Domain-Aware Workflow Monitoring in Open OnDemand
2026-03-11 , Breakout Room

Researchers rely on Open OnDemand (OOD) to design, launch, and manage scientific workflows on high performance computing (HPC) systems. In addition to job creation and submission, this process also includes monitoring job progress. OOD provides the job-listing app and session cards for monitoring running jobs. However, these tools primarily provide scheduler-level information, forcing researchers to manually retrieve workflow and domain-specific information. Drona Workflow Engine bridges this gap by providing integrated, domain-specific monitoring throughout the workflow lifecycle. In this presentation, we will focus on job-monitoring capabilities and explore various types of job monitoring integrated into the representative, commonly used scientific workflows.
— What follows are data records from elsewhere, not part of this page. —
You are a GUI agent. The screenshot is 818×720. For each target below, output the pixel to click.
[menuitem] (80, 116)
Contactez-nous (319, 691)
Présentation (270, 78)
Open OnDemand is the go-to platform for researchers running scientific workflows (structured collections of interdependent computational steps used to carry out a scientific experiment or analysis) on HPC systems. Running scientific workflows typically involves two primary steps: batch job creation and submission, followed by job monitoring. Open OnDemand supports these activities through the job composer and project manager applications for job submission, as well as the job-listing app for monitoring job progress. Although useful, the information provided by the job-listing app is largely limited to batch-scheduler metadata, and session cards offer only minimal additional context, often forcing researchers to rely on command-line tools to understand workflow progress, performance, and domain-specific behavior. Effective job monitoring requires visibility into both system-level metrics, such as CPU and GPU utilization, and domain-specific progress indicators, including epochs completed in AI workflows, convergence metrics for numerical solvers, and workflow-specific output patterns. For machine-learning workflows built with PyTorch or TensorFlow, seamless integration with tools such as TensorBoard is a key requirement. Similarly, for AlphaFold workflows, exposing domain specific pipeline stages like MSA generation, model inference, and structure relaxation provides meaningful insights. Currently, it is up to the researcher to retrieve the relevant information, often using command-line tools. Addressing this inconvenience, Drona Workflow Engine is a framework that provides detailed, domain-specific batch script creation, submission, and job monitoring that allows researchers to focus on scientific insight rather than manual tracking. In this presentation, we demonstrate these capabilities using a representative scientific workflow fully integrated with Drona. The demonstration presents rich observational views, including CPU and GPU utilization and standard Slurm job information. It also supports interactive control actions, such as canceling portions of a workflow or requesting additional walltime. Finally, it exposes domain-specific workflow signals, including completed steps and runtime warnings.